Event: Vernacular Books and Reading Experiences in the Early Age of Print, Leiden UL, August 25-27 2021

International conference ‘Vernacular Books and Reading Experiences in the Early Age of Print’

In the first 150 years of European printed book production (c. 1450-1600), the new medium of print evolved from its indebtedness to manuscript culture into a full-grown means of communication and articulation. How were reading experiences shaped both by producers and users of vernacular books? Who read in the vernacular, why, and how? These are the central questions of the international and interdisciplinary conference ‘Vernacular Books and Reading Experiences in the Early Age of Print’, which will take place from 25 to 27 August 2021 at Leiden University Library and online.

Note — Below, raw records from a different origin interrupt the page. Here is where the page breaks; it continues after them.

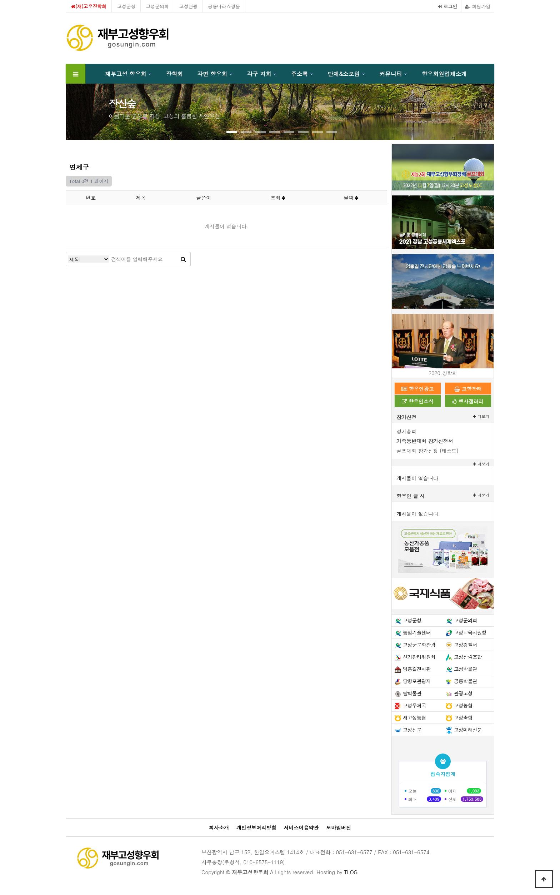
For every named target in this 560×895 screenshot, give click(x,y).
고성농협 (463, 705)
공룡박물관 (465, 681)
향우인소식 (418, 401)
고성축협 (463, 717)
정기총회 (406, 431)
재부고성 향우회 (125, 74)
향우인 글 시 (410, 495)
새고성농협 (414, 717)
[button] (231, 132)
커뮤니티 (391, 74)
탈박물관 (412, 693)
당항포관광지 (417, 681)
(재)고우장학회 (88, 6)
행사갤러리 (468, 401)
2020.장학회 (443, 373)
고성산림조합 (468, 656)
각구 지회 (259, 74)
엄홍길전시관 (417, 668)
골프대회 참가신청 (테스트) (427, 450)
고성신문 (412, 729)
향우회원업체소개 (444, 74)
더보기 (481, 416)
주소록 (299, 74)
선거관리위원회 (419, 656)
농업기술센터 (417, 632)
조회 (277, 197)
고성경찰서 (465, 644)
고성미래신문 (468, 729)
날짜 (351, 197)
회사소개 (219, 827)
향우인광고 (417, 388)
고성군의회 (157, 6)
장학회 (174, 74)
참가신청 (406, 417)
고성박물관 (465, 668)
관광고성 (463, 693)
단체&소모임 (344, 74)
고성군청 (126, 6)
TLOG (351, 872)
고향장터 (468, 388)
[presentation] (91, 108)
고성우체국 (414, 705)
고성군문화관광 (419, 644)
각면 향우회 (212, 74)
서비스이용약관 (301, 827)
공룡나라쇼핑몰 (224, 6)
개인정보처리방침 (256, 827)
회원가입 (477, 6)
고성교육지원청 (470, 632)
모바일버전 (338, 827)
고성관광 (188, 6)
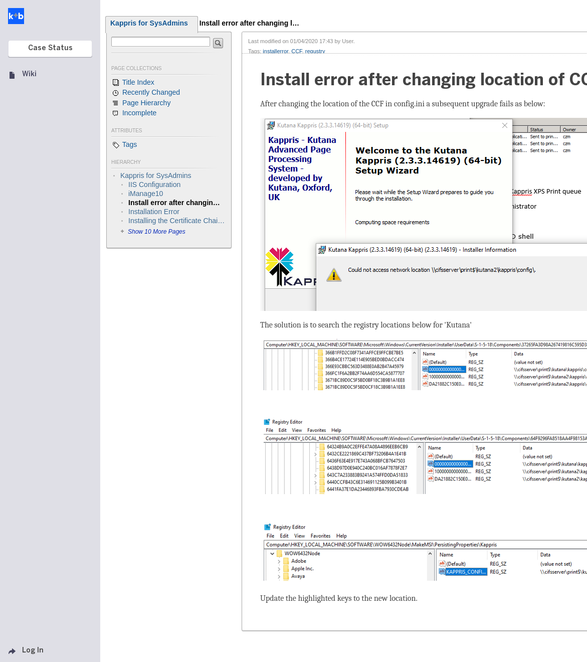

The participants approach reading as an embodied, material practice that is affected both by texts and their presentation, with a particular interest in the interplay between language, form and content, and between intended and actual readers. With contributions ranging from papers on Dutch, French, German to Hungarian and from prayer texts to romances, chronicles and medical handbooks, the conference covers a variety of languages, regions and genres. Thus, it aims to contribute to the next step towards a comparative study of printing strategies and users’ practices in the first 150 years of printing vernacular books in Europe.

All those interested are welcome to attend online. Attendance is free but registration is required.

Full programme and registration:

Convenors: Dr Anna Dlabačová (Leiden University), Andrea van Leerdam MA (Utrecht University)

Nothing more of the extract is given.